🤖 AI Summary
To address challenges in long-document multi-hop question answering—including difficulty in cross-paragraph reasoning, weak contextual understanding, and answer inconsistency—this paper proposes a retrieval-augmented generation (RAG) framework based on LLaMA-3. Methodologically: (1) it introduces a joint optimization objective that simultaneously minimizes retrieval likelihood loss and generation cross-entropy loss; (2) it designs a hierarchical multi-hop retrieval–generation coordination mechanism integrating a DPR variant, a multi-hop graph reasoning module, and a context-aware fusion encoder; and (3) it employs end-to-end joint training. The framework achieves state-of-the-art performance on HotpotQA, MuSiQue, and DocQA—improving multi-hop accuracy by 7.2% and answer faithfulness by 11.5% over baseline RAG and pure generative methods.

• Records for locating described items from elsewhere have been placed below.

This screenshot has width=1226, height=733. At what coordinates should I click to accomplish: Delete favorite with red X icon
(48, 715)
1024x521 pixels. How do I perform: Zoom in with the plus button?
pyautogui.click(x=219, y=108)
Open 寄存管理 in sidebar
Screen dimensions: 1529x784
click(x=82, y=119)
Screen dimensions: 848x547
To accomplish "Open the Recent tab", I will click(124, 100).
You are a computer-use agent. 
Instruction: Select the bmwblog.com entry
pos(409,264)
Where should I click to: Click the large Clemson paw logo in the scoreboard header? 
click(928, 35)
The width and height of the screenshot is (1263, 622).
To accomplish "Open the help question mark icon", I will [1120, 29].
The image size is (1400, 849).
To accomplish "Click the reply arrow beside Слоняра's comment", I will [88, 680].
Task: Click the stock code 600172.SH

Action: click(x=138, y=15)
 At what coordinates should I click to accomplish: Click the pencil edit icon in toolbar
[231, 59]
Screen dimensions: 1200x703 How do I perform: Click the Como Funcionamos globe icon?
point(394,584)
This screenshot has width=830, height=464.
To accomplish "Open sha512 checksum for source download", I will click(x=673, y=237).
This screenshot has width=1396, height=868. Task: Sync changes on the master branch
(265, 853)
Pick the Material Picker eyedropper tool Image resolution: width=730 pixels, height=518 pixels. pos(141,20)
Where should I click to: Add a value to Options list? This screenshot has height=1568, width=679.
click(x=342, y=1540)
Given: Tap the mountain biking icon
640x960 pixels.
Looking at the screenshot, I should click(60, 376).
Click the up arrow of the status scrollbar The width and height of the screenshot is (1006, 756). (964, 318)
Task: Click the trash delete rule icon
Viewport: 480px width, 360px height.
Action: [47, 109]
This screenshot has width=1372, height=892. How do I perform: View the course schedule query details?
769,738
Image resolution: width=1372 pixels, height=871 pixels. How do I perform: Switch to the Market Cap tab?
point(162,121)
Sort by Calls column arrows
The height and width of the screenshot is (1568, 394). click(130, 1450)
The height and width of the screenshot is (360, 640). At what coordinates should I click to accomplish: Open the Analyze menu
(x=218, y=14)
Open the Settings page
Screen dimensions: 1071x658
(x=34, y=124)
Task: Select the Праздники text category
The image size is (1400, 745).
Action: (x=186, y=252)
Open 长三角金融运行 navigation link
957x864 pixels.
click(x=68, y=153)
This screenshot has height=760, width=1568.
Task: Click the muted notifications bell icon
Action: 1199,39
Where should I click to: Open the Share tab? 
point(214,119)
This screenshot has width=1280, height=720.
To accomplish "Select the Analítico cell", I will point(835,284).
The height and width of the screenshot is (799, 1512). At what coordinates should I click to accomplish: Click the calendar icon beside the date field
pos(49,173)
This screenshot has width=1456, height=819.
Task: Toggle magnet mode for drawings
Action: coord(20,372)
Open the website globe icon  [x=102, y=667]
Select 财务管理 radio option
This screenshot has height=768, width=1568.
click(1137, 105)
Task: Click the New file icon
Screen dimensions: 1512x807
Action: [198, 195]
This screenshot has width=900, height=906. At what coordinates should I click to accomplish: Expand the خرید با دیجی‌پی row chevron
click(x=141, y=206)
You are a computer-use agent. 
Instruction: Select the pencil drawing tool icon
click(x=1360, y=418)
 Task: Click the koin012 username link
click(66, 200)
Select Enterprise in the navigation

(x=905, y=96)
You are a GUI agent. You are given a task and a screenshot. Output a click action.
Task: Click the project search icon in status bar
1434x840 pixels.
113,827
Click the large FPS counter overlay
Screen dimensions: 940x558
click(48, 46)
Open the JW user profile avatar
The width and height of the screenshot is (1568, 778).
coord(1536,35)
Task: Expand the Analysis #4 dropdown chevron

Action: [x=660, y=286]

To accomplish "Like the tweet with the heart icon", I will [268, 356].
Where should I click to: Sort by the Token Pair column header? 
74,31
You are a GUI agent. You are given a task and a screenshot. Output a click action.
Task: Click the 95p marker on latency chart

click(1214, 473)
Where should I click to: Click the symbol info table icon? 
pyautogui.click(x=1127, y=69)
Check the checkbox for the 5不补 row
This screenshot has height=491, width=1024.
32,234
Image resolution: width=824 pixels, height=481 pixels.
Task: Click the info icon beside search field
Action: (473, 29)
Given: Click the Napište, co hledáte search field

Its core contribution lies in the first unified modeling of retrieval and generation objectives, coupled with deep synergy between multi-hop logical reasoning and contextual representation learning.
📝 Abstract
This paper presents a novel Retrieval-Augmented Generation (RAG) framework tailored for complex question answering tasks, addressing challenges in multi-hop reasoning and contextual understanding across lengthy documents. Built upon LLaMA 3, the framework integrates a dense retrieval module with advanced context fusion and multi-hop reasoning mechanisms, enabling more accurate and coherent response generation. A joint optimization strategy combining retrieval likelihood and generation cross-entropy improves the model's robustness and adaptability. Experimental results show that the proposed system outperforms existing retrieval-augmented and generative baselines, confirming its effectiveness in delivering precise, contextually grounded answers.